> [Stated goal] Copy each of the following records word for word.

=== Raw data ===

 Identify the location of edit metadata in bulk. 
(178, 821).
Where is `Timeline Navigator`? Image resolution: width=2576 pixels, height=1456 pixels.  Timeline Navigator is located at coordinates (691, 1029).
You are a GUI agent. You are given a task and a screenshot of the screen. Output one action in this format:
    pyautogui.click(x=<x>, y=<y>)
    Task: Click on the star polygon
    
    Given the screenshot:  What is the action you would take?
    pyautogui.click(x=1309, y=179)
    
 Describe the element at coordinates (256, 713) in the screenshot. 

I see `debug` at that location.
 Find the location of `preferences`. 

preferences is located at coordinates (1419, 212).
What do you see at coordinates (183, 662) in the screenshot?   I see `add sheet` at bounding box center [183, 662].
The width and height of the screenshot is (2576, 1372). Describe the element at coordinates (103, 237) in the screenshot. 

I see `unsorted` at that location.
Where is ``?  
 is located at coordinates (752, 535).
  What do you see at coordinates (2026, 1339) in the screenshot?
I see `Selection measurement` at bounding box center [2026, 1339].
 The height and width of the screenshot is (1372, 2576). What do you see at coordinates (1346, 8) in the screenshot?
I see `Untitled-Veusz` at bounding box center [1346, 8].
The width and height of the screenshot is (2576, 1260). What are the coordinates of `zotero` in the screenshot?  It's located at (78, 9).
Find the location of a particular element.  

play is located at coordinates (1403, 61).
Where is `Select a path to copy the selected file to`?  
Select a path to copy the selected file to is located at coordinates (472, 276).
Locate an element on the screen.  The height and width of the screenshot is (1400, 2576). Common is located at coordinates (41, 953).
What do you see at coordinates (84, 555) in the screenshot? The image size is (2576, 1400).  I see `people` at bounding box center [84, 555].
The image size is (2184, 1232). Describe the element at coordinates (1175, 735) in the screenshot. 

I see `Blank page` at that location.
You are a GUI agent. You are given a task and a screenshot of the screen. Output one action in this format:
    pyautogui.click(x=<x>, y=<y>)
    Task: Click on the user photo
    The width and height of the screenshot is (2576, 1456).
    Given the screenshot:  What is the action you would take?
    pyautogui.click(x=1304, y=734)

===

> [Task result]
 Identify the location of edit metadata in bulk. 
(178, 821).
Where is `Timeline Navigator`? Image resolution: width=2576 pixels, height=1456 pixels.  Timeline Navigator is located at coordinates (691, 1029).
You are a GUI agent. You are given a task and a screenshot of the screen. Output one action in this format:
    pyautogui.click(x=<x>, y=<y>)
    Task: Click on the star polygon
    
    Given the screenshot:  What is the action you would take?
    pyautogui.click(x=1309, y=179)
    
 Describe the element at coordinates (256, 713) in the screenshot. 

I see `debug` at that location.
 Find the location of `preferences`. 

preferences is located at coordinates (1419, 212).
What do you see at coordinates (183, 662) in the screenshot?   I see `add sheet` at bounding box center [183, 662].
The width and height of the screenshot is (2576, 1372). Describe the element at coordinates (103, 237) in the screenshot. 

I see `unsorted` at that location.
Where is ``?  
 is located at coordinates (752, 535).
  What do you see at coordinates (2026, 1339) in the screenshot?
I see `Selection measurement` at bounding box center [2026, 1339].
 The height and width of the screenshot is (1372, 2576). What do you see at coordinates (1346, 8) in the screenshot?
I see `Untitled-Veusz` at bounding box center [1346, 8].
The width and height of the screenshot is (2576, 1260). What are the coordinates of `zotero` in the screenshot?  It's located at (78, 9).
Find the location of a particular element.  

play is located at coordinates (1403, 61).
Where is `Select a path to copy the selected file to`?  
Select a path to copy the selected file to is located at coordinates (472, 276).
Locate an element on the screen.  The height and width of the screenshot is (1400, 2576). Common is located at coordinates (41, 953).
What do you see at coordinates (84, 555) in the screenshot? The image size is (2576, 1400).  I see `people` at bounding box center [84, 555].
The image size is (2184, 1232). Describe the element at coordinates (1175, 735) in the screenshot. 

I see `Blank page` at that location.
You are a GUI agent. You are given a task and a screenshot of the screen. Output one action in this format:
    pyautogui.click(x=<x>, y=<y>)
    Task: Click on the user photo
    The width and height of the screenshot is (2576, 1456).
    Given the screenshot:  What is the action you would take?
    pyautogui.click(x=1304, y=734)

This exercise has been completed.